┌─ Bloc de texte
CA Amiens, ch. économique, 27 février 2025, n° 24/02022

AMIENS

Arrêt

Confirmation

PARTIES

Demandeur :

Eren (SAS)

Défendeur :

Varteres (SCI)

COMPOSITION DE LA JURIDICTION

Président :

Mme Mathieu

Vice-président :

Mme Grevin

Conseiller :

Mme Dubaele

Avoués :

Me Dumoulin, Me Gacquer Caron

Avocats :

Me Tadjadit, Me Andre, SCP Dumoulin-Chartrelle-Abiven

TJ Senlis, du 16 avr. 2024, n° 23/00561

16 avril 2024

DECISION

Par acte sous seing privé du 1er septembre 2021, la société civile immobilière Vartères a donné à la SAS Eren (représentée par MM. [K] [N] et [U] [R]) à bail commercial des locaux sis au rez-de-chaussé d'un immeuble, [Adresse 1], pour une durée de 9 ans à effet du 1er septembre 2021, moyennant un loyer annuel de 17.964 euros (non soumis à la TVA) et payable mensuellement.

Par acte en date du 21 août 2023, la SCI Vartères a fait délivrer à la SAS Eren un commandement de payer la somme en principal de 27.360 euros au titre des loyers et charges impayés visant la clause résolutoire.

Par acte d'huissier en date du 6 décembre 2023, la SCI Vartères a fait assigner la SAS Eren devant le juge des référés du tribunal judiciaire de Senlis en paiement des loyers et résiliation du bail.

Par ordonnance rendue le 16 avril 2024, le juge des référés a :

- constaté l'acquisition de la clause résolutoire et la résiliation du bail à compter du 22 septembre 2023,

- ordonné en conséquence, la libération des lieux par la SAS Eren et l'expulsion de tous occupants de son chef, si besoin avec le concours de la force publique,

- condamné la SAS Eren à payer à la SCI Vartères les sommes de :

- 10 742,27 euros à titre de provision à valoir sur les factures impayées à la date de résiliation du bail le 22 septembre 2023,

- 10 948 euros à titre de provision à valoir sur l'indemnité d'occupation due du 23 septembre 2023 jusqu'à l'ordonnance,

- 1.000 euros à titre d'indemnité pour frais irrépétibles ainsi qu'aux dépens,

- rejeté toute autre demande plus ample ou contraire.

Par un acte en date du 3 mai 2024, la SAS Eren a interjeté appel de cette ordonnance.
└─
**Consigne 1**
Selon l'arrêt de la cour d'appel d'Amiens, quel loyer annuel le bail commercial prévoyait-il ?
**Consigne 2**
Poursuivez l'arrêt de la cour d'appel d'Amiens après sa dernière phrase.
Les données proviennent d'une autre source que l'arrêt.
┌─ Données enregistrées
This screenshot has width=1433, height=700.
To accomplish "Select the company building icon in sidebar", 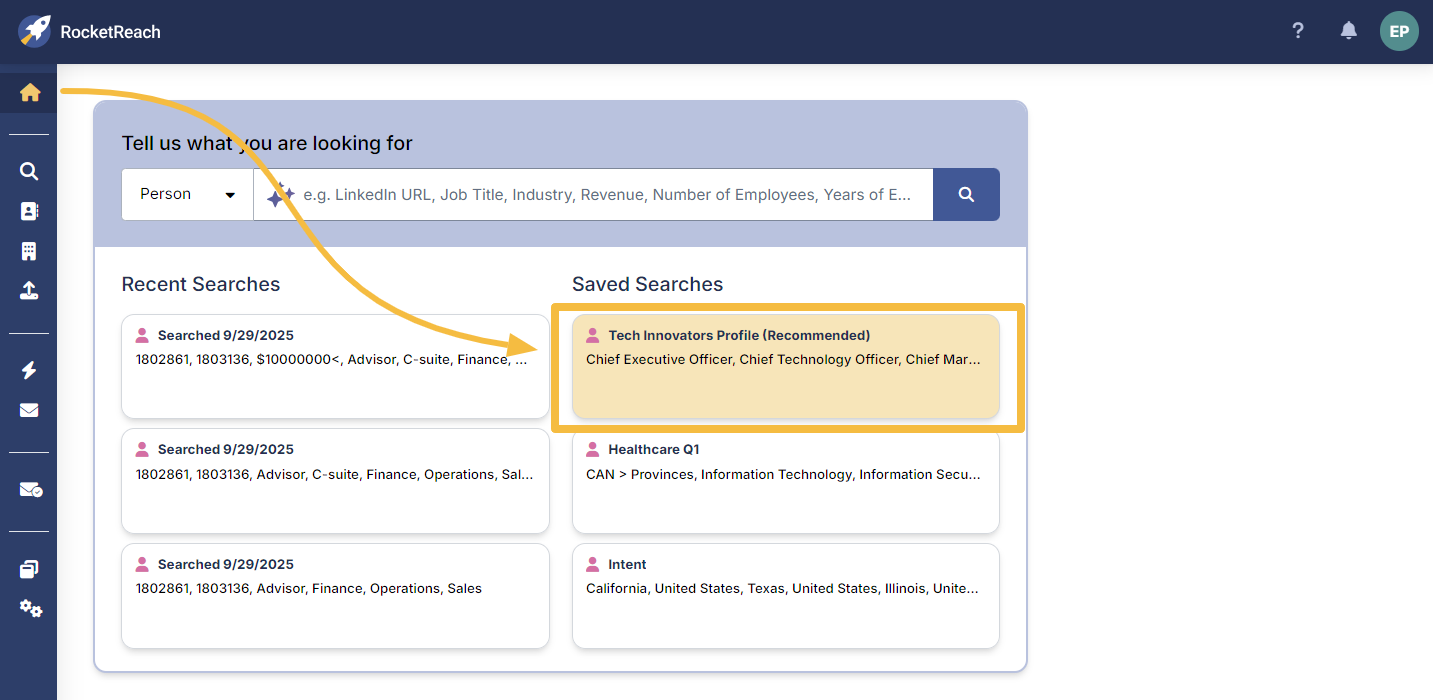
└─
**Réponse rédigée 1**
Un loyer annuel de 17.964 euros, non soumis à la TVA et payable mensuellement.

**Réponse rédigée 2**
Aux termes de ses dernières écritures notifiées électroniquement le 26 août 2024, la SAS Eren conclut à l'infirmation de l'ordonnance entreprise et demande à la cour :

- de constater la nullité du commandement de payer pour imprécision du décompte et délivrance de mauvaise foi de la part du bailleur,

- de constater le manquement du bailleur à l'obligation de délivrance conforme des locaux loués et en conséquence, sollicite la condamnation de la SCI Vartères à lui restituer les sommes de :

- 47.674 euros correspondant aux travaux de remise en état des locaux réalisés à ses frais,

- 36.621 euros au titre des loyers versés jusqu'au 1er juillet 2024, somme à parfaire jusqu'au jour où les locaux exploitables une fois tous les travaux réalisés,

- subsidiairement, de constater que la clause résolutoire n'a pas joué après compensation des sommes dues après restitution de la somme de 36.261 euros au titre des loyers et du paiement de l'indemnisation au titre de la perte de jouissance,

- à titre très subsidiaire, de suspendre les effets de la clause résolutoire rétroactivement au 22 septembre 2023 et lui accorder les plus larges délais de paiement,

- en tout état de cause de condamner la SCI Vartères à lui payer la somme de 150.000 euros au titre de la perte d'exploitation et des troubles de jouissance subis, outre la somme de 5.000 euros à titre d'indemnité pour frais irrépétibles.

Aux termes de ses dernières écritures notifiées électroniquement le 26 août 2024, la SCI Vartères conclut à :

- la caducité de l'appel interjeté par la SAS Eren,

- subsidiairement à l'irrecevabilité et au débouté de cette dernière, et sollicite la confirmation de l'ordonnance entreprise, demandant à la cour de voir :

- fixer l'indemnité d'occupation au double du loyer en cours, soit 3.220 euros mensuels pour la période du 16 avril 2024 jusqu'au prononcé de la décision à venir,

- dire que la SAS Eren devra quitter les lieux sous astreinte comminatoire de 250 euros par jour de retard,

- condamner la SAS Eren à lui payer la somme de 4.830 euros à titre de dommages et intérêts.

En tout état de cause, elle réclame le paiement de la somme de 5.000 euros à titre d'indemnité pour frais irrépétibles ainsi que la condamnation de la SAS Eren aux dépens.

L'ordonnance de clôture a été rendue le 5 décembre 2024.

MOTIFS DE LA DECISION

Sur la caducité de la déclaration d'appel

Aux termes de l'article 905-2 du code de procédure civile, à peine de caducité de la déclaration d'appel, relevé d'office par ordonnance du président de la chambre saisie ou du magistrat délégué par le premier président, l'appelant dispose d'un délai d'un mois à compter de la réception de l'avis de fixation de l'affaire à bref délai pour remettre ses conclusions au greffe.

En vertu de l'article 914 du même code, après la clôture de l'instruction, la cour d'appel peut, d'office relever la fin de non-recevoir tirée de l'irrecevabilité de l'appel ou de la caducité de celui-ci.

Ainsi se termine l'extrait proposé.